Art or prank? Joe Deutch blows himself up

by Valerie Gladstone

Los Angeles artist Joe Deutch has caused quite a stir. He was reprimanded at UCLA as a grad student for going before his class and playing Russian roulette, actually loading a gun and shooting himself in the head. Unhurt, he left the room and set off a firecracker, which sounded like a shot. (His professors dubbed him a “domestic terrorist.”) Since then, he has attached a boot to a police car in broad daylight so it couldn’t be moved, incurring the considerable wrath of the police, and taunted a poisonous rattlesnake into biting him—he lived.

Fortunately for those of us who couldn’t be there, videos of these feats, plus Deutch’s luminous photographs of gridlocked Los Angeles freeways under gorgeous setting suns with ambiguous slogans placed on the railings, are now on view at Marlborough gallery in Chelsea.

Everything the 32-year-old Deutch does has a reason. “I like to bring an aspect of mortality into my work,” he says. “I want to take art out of its artificial shell.

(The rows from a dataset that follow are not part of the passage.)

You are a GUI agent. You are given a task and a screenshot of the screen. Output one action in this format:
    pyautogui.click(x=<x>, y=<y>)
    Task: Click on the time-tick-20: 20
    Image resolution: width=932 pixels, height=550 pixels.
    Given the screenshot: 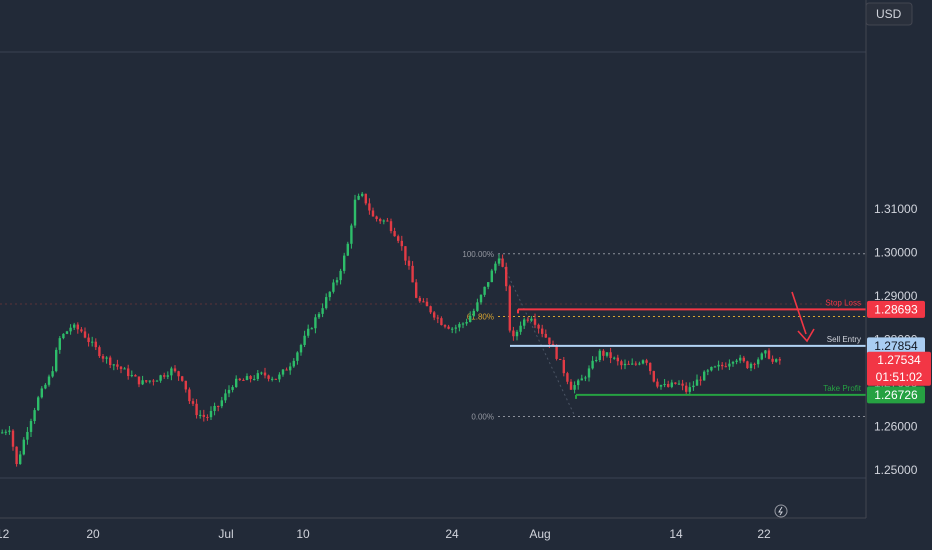 What is the action you would take?
    pyautogui.click(x=93, y=534)
    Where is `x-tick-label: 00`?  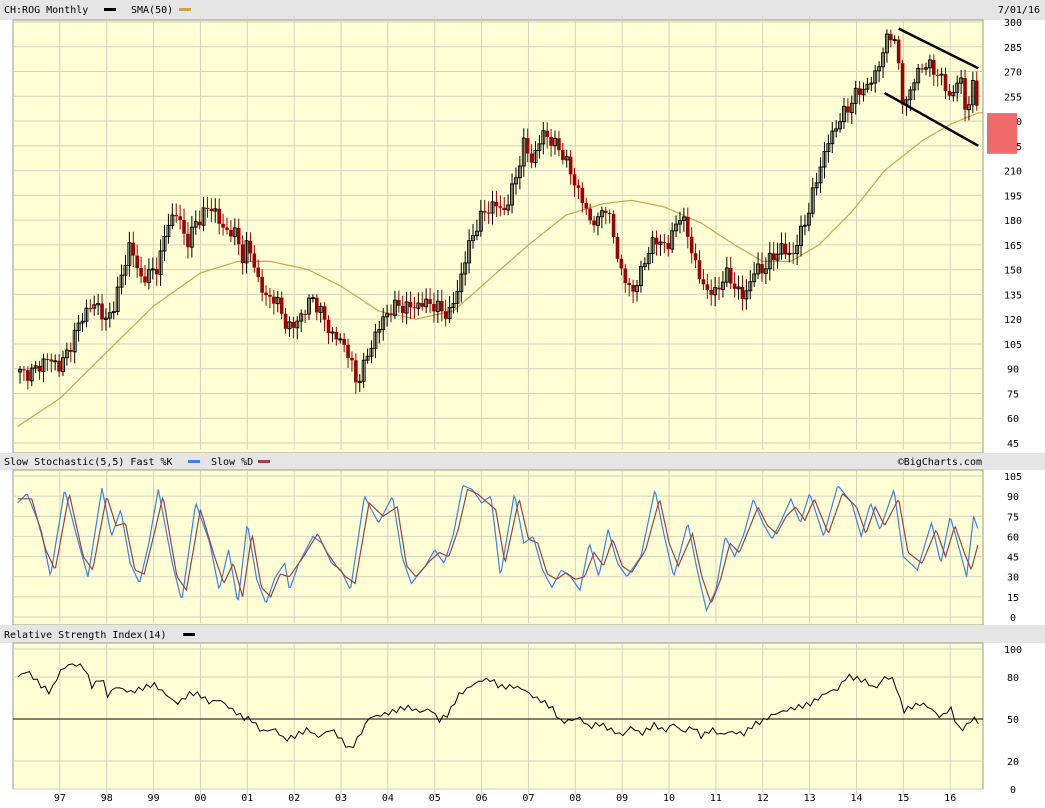 x-tick-label: 00 is located at coordinates (200, 798).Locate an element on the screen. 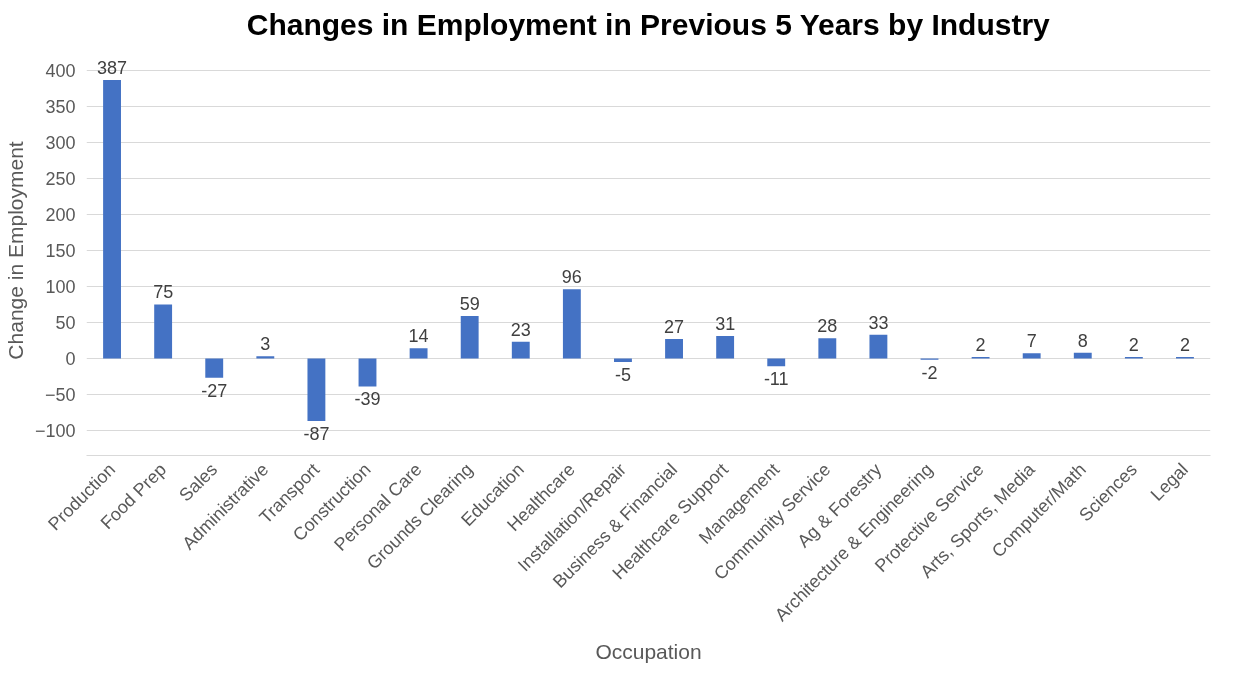  y-tick-label: 300 is located at coordinates (60, 144).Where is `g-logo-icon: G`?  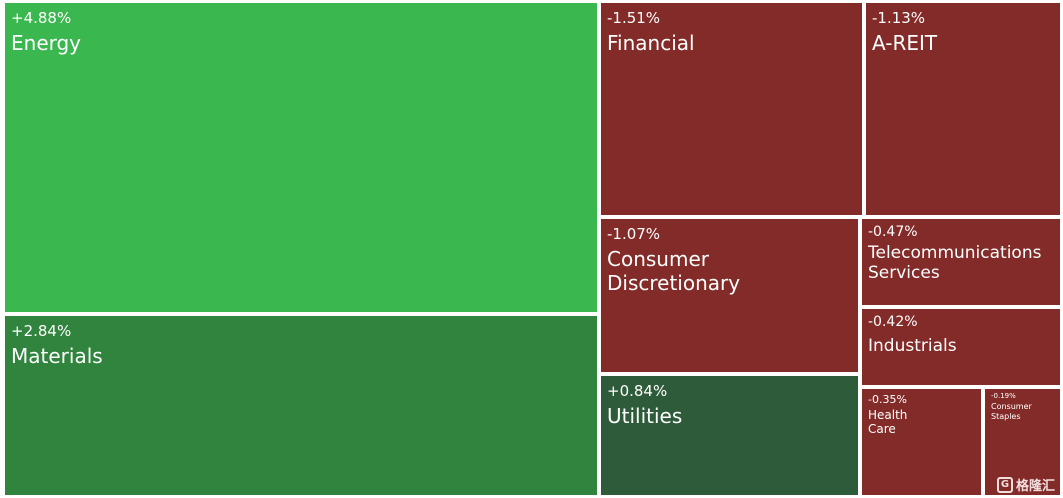
g-logo-icon: G is located at coordinates (1004, 484).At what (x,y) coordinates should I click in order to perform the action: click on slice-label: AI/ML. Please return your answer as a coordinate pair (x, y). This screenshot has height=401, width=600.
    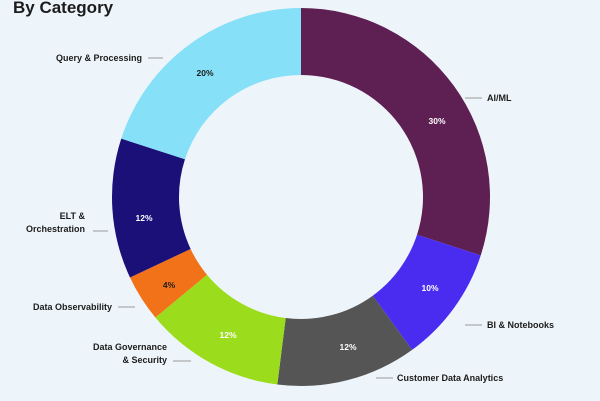
    Looking at the image, I should click on (500, 98).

I feel there’s a duality in art—that it’s trapped intellectually. On some level, my job is not to make art. I want to focus less on what’s in the art world and more on what’s outside the art world.

“I liked that those works ended up in the media so people could deal with them directly, rather than when art works are in a show. I like the conversation taking place in public,” he says.

In part, Deutch is rebelling against what he perceived as the dominant view when he was in art school 10 years ago, where it was decreed that everything is art. He doesn’t believe that’s true, and thinks it limits the concept of art. For his photographs, he didn’t have to look further than the classic Los Angeles traffic jams for his subject. What caught his imagination was that when the drivers sit there struck, they also probably notice the beautiful sunsets—caused by the fog, he adds—and say, “How pretty.”

This inspired him to put up signs, or at least a few words, on the overpasses for people to read. “Messages,” he explains, “that would be silhouetted against the sky. I choose incredibly cheap and/or incomprehensible messages, and mixed up the letters.” Phrases he used include “Just Kill Her,” “Fuck Iraq, Save Yourself,” “Grow Up,” “Flight or Fight,” “I Have a Gun” and “Go Somewhere Else,” mostly with their letters a jumble. They’re all just about as aggressive and provocative as the scenes he stages.

What’s in the future? “I go back and forth with studio projects,” Deutch says. “When there’s risk, there’s trouble involved and I want to avoid that, so I don’t give my planning away. But I’m not finished with Eli Broad’s construction site, where’s he’s building his gigantic museum”; like many Angelenos and artists, he couldn’t be more against it. Who knows? Maybe he’ll blow it up.

Joe Deutch 
Through July 27, Marlborough Gallery, 545 W. 25th St., 212-463-8634, marlboroughgallery.com.